You Are Dumb, which is not a blog, posts new columns every weekday, except for a couple of days each month when it doesn't. It is also a Twitter feed, @youaredumb, with content in a similar vein but much shorter. My spinoff food site, Forkbastard, can be found easily enough by the clever.
Idiots Say The Damndest Things
Memo to John Stossel, Rand Paul, and Rich Lowry: YOUR DELUSIONS ARE TOO CONVENIENT.
Ah, sweet delusions. We all have them. We all work hard to maintain them. But it sure does seem that some people's delusions are more convenient, and more forceful, than others. Which, of course, leads to IDIOTS SAYING THE DAMNDEST THINGS!
"Take cigarette smoking. Yeah, they kill smokers. But there is no good data showing secondhand smoke kills people. Nevertheless, banned -- I don't smoke. I'm glad they banned it on airplanes and places. But can't smokers have some bars?" - John Stossel, World's Worst Libertarian.
Let's assume, for the moment, that John Stossel is telling the truth here. Not about the data regarding secondhand smoke, of course. That's lunacy. That's the kind of denial of basic science that usually gets people punched in the face by Buzz Aldrin. No, I mean he's not lying about how he doesn't smoke. And to be fair, John Stossel hates taxes so much he'd probably endure a lifetime of nicotine withdrawal just to deny the government tobacco revenue.
But if that's true, that means that John Stossel is espousing a libertarian viewpoint, and outing himself as the world's first Secondhand Smoke Truther, in support of something that will not benefit him directly, which puts him at odds with every other libertarian viewpoint I've ever seen. Well, you know, except for the purely theoretical ones that libertarians espouse to provide cover for the ones they really care about. But this is John Stossel. He'd have to master first-order thinking before delving into second-order thinking. Someone tell me he's fucking a three-pack-a-day smoker or I'm going to have to assume that he's gotten into his own Kool-Aid.

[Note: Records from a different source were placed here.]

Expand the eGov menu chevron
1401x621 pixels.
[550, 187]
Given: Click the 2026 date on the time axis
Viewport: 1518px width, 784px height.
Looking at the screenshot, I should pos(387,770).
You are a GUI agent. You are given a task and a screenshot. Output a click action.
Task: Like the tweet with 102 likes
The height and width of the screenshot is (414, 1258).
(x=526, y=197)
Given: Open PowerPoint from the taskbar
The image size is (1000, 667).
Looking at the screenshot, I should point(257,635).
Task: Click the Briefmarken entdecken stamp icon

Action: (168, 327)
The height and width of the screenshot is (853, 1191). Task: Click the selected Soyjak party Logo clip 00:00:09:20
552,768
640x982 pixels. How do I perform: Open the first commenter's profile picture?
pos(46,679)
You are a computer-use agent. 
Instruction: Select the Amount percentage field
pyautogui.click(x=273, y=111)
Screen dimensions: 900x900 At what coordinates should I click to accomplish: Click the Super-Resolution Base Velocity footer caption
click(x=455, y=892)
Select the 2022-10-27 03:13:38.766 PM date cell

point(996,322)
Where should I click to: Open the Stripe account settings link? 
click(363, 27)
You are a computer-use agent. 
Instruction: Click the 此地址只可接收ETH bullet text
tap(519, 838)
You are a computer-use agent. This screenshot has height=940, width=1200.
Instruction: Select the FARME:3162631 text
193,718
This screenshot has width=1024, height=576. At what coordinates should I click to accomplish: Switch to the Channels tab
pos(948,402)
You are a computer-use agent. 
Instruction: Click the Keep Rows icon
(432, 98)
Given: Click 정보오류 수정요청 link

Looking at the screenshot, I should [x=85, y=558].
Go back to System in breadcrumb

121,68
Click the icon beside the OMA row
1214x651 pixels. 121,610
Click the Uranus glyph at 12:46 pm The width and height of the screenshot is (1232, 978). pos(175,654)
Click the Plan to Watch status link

"So really elections are about who the leadership is in a party and it’s about either accepting or rejecting those leaders. And, frankly, I think that yesterday was a repudiation of Hillary Clinton." - Rand Paul, before Jeb Bush created a whole new category of almost running for president, by the way.
The key delusion here is not that the 2014 election was a referendum on the viability of a Hillary Clinton presidency, although, as above, ha ha ha it is to laugh. No, the delusion is that Rand Paul, alleged professional politician, actually thought his spin had even a hint of angular momentum to it. If he'd been a little more transparent, the Department of Defense would have harvested his skin and glued it to stealth fighters.
And think about it. Until yesterday, when Jeb Bush decided he was putting just the tip into the 2016 presidential race, Rand Paul was like the most or maybe second most credible contender, depending on how you felt about Paul Ryan. And this is the level of game he's bringing? Democrats should live in perpetual embarassment over having to even worry about losing to these chumps.
"That study is based on a survey that includes attempted forced kissing as sexual assault... It's not a crime that the police are going to be involved in." - Rich Lowry, on CNN, duding up the place.
This conversation was in the context of the now questionable Rolling Stone story about a gang rape at the University of Virginia. Rich Lowry was bemoaning the fact that places like Rolling Stone rush to believe rape victims rather than being skeptical. And then Rich Lowry proved why we have to do that.
Forced kissing, along with George Will's now infamous "unwanted touching", are indeed forms of sexual assault. And as I've said before, the only reason people like Rich Lowry want society to not consider forced kissing a crime are that people likke Rich Lowry have done a bit of forced kissing in their past and know, in their heart of hearts, that they're fine, upstanding citizens. A convenient delusion, indeed.